Emil tries to hit Murphy with the van and winds up driving into a storage tank for toxic waste. This is another one of those sick-joke sequences, because getting exposed to hazardous chemicals or radiation is one of the standard ways superheroes get their powers (think of the Hulk and gamma radiation or Spider-Man and the genetically engineered spider that bit him). Of course, in the world of RoboCop, taking a bath in industrial waste just gives you hideous acid burns over your entire body and drives you nearly insane with agony while your flesh liquefies. A wrong turn from Boddicker's SUX takes Emil out of the game with a spray of vile-looking liquid.

It's down to Boddicker and Joe Nash at the end, with the second-in-command of the gang dropping a crane load of scrap metal on RoboCop while Clarence stalls for time. With the cyborg trapped, Boddicker tries to break something vital inside him with a sharp chunk of rebar (Nash misses this, having been on the wrong end of a Cobra Assault Cannon round courtesy of Officer Lewis). The spear in RoboCop's side is another example of the hyperviolent American-Christ imagery the movie's been using (right before the scrap metal hits him, Alex Murphy is filmed in a way that makes it look like he's walking on the water in a huge rain puddle at the steel mill; it's as if Paul Verhoeven wanted to take the mythic elements of the Christ story and recycle them in a Judge Dredd comic).
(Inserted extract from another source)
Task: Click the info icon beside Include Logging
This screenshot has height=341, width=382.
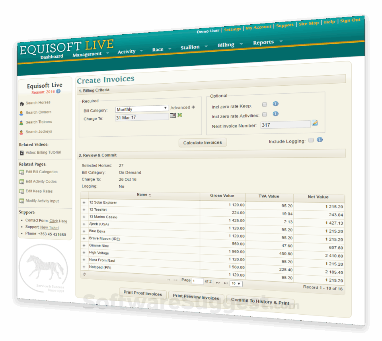Action: [320, 139]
Boddicker has to get right up close to use that spear, though, and that puts his jugular in range of that data spike that we saw right around the second act.

And now that Boddicker and the other criminals in his gang are out of the picture it's time for RoboCop to go to OCP headquarters and get Dick Jones (after taking out the ED-209 guarding the front door with a spare assault cannon). He makes his way into the boardroom and informs The Old Man about that fourth directive, then plays Dick Jones' computer-recorded gloating confession on the in-room video conferencing system. That gun from the disastrous ED-209 rollout is still in the board room and Jones takes the CEO hostage. But The Old Man didn't get to be head of a multinational conglomerate by being stupid or slow-witted. After he's had a gun pointed at his head he figures he can find a new second in command, and summarily fires Jones. Which means that he's no longer a member of OCP's board of directors, and that means that Directive 4 no longer applies to his situation. It's a long, long fall from the boardroom windows and Jones winds up screaming all the way down after RoboCop shoots him half a dozen times.

But that's not the denoument. That comes when the Old Man asks who that mysterious stranger who saved the day is, and the mechanical construct with a soul of a man tells him it's Murphy.

Man...some times everything just comes together to make a classic. RoboCop is unquestionably one of those times. A production plagued with problems from small (one of the skyscrapers in Dallas standing in for Future Hellhole Detroit had neon lights on the outside that were out of commission during the entire shooting schedule) to major (the RoboCop suit was so large and bulky that production was shut down for three days while Peter Weller learned to move in it) wound up making something genuinely unique--a hyperviolent action movie with the soul of a Tom Lehrer song. It's hard to call a movie with Cobra Assault Cannons in it "subtle" but there are dozens of little subtextual glimpses of the film Verhoeven knew he was making peeking out from the grotesquely violent text. There's even a director cameo in the nightclub scene when Leon gets snagged--at one point Paul Verhoeven was waving his hands around and screaming to help amp up the extras and wound up on film; the editors cut that into the sequence as a joke and it fits perfectly with the rest of the film.

Of course Criterion had to put this out--it's a thoughtful and considered film in a genre not known for either quality and it's got a script that's constructed perfectly. Every setup in the first act pays off in the third and even the three-line characters in the cop station or the board room get their moments of dignity and humanity. It's a humanist film, oddly enough, about a character who is simultaneously more and less than human.